** Opening Supplied data block **
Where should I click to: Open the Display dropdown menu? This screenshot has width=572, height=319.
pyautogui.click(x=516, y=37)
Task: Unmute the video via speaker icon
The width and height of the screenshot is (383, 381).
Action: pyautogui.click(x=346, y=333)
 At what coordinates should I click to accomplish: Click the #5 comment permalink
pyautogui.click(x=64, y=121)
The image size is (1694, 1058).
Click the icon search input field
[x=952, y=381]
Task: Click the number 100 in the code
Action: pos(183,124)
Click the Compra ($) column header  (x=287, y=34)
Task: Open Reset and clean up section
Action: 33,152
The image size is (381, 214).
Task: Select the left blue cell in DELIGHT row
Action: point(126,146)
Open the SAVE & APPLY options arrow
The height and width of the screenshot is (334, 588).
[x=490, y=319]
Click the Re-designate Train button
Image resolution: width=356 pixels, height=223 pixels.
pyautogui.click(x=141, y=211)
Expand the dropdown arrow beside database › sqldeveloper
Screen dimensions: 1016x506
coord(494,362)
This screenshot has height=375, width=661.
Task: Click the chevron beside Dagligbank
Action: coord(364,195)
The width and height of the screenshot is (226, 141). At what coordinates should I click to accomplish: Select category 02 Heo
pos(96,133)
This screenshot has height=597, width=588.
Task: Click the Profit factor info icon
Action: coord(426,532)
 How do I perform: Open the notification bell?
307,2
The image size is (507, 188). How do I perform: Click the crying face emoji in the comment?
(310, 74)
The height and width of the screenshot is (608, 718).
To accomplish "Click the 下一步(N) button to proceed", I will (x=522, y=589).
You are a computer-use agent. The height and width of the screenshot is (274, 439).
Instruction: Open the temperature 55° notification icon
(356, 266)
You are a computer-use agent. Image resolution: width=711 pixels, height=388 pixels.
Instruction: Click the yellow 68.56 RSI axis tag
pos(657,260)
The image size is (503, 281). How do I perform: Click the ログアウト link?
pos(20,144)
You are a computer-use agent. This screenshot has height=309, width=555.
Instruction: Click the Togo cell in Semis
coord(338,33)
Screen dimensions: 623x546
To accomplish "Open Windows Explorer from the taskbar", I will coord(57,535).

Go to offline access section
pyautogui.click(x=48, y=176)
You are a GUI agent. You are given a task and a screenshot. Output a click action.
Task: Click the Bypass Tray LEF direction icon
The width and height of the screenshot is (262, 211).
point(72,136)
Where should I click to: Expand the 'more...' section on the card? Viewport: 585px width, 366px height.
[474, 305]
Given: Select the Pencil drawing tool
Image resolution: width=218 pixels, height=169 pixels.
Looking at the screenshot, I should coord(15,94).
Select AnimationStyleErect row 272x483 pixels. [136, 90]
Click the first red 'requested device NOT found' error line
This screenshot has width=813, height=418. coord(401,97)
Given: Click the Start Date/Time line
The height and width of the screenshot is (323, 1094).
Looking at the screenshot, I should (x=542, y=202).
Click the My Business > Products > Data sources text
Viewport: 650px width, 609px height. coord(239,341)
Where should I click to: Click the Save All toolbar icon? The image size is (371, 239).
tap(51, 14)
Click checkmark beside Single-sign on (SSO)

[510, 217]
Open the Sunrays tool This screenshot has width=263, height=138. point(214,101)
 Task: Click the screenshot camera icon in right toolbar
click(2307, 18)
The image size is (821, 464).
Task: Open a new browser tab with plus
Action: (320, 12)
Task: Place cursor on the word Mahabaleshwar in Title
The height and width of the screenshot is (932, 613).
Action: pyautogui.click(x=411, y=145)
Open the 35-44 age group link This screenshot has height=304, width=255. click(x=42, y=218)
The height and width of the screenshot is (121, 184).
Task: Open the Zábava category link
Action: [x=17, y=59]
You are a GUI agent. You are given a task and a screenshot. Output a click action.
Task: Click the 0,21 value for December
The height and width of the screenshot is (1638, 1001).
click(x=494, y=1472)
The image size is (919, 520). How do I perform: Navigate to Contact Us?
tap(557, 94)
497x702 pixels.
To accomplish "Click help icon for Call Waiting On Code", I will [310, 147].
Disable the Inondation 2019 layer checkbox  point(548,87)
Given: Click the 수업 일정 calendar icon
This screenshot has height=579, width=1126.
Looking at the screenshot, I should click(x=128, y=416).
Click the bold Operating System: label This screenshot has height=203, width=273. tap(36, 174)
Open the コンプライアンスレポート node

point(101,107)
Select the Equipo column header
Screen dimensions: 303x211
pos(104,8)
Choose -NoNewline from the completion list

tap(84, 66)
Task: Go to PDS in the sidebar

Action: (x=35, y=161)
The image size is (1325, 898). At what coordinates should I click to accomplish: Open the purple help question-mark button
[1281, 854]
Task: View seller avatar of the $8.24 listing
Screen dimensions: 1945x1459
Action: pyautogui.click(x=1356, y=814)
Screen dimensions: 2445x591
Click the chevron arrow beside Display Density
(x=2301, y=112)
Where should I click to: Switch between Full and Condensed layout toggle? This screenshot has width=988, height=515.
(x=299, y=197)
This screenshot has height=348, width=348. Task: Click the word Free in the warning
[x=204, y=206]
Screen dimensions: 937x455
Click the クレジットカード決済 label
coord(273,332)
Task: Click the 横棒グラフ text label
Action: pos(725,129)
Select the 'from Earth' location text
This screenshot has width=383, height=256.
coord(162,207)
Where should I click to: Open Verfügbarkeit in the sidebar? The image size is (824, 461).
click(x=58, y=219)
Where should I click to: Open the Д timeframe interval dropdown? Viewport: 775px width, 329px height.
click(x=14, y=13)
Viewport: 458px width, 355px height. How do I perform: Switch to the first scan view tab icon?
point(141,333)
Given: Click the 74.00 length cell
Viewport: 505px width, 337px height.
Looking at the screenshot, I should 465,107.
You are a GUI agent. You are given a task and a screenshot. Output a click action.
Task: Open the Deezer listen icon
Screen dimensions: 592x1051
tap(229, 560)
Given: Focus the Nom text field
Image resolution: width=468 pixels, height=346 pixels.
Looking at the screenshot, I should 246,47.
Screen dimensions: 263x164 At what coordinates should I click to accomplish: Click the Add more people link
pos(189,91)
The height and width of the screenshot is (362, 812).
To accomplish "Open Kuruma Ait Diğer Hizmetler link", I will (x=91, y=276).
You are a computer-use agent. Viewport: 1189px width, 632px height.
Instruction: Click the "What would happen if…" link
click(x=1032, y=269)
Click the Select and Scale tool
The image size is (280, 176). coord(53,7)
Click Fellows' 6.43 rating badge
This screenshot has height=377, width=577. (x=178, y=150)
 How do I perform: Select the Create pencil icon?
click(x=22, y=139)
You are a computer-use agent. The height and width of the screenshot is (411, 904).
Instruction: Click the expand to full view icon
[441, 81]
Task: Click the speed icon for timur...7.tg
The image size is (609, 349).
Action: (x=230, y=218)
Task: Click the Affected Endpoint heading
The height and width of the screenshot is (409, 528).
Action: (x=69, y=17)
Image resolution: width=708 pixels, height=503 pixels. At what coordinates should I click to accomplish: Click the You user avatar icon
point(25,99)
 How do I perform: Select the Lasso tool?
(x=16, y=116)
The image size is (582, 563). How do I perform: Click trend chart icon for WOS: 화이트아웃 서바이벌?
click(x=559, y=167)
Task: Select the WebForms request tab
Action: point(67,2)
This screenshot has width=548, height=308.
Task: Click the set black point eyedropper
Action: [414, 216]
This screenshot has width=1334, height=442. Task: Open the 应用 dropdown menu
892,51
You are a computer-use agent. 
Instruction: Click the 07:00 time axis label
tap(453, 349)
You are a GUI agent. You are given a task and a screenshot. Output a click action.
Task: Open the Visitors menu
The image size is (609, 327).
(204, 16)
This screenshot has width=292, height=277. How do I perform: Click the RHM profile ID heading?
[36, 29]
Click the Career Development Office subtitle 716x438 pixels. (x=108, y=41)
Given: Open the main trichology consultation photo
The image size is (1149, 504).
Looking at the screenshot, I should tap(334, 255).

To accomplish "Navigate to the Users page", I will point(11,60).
** Closing Supplied data block **
#### [Exercise requirements]
Copy every line above that holds the word "will".

#### [Result below]
To accomplish "Click the 下一步(N) button to proceed", I will (x=522, y=589).
To accomplish "Open Windows Explorer from the taskbar", I will coord(57,535).
To accomplish "Click help icon for Call Waiting On Code", I will [310, 147].
To accomplish "Open Kuruma Ait Diğer Hizmetler link", I will (x=91, y=276).
To accomplish "Navigate to the Users page", I will point(11,60).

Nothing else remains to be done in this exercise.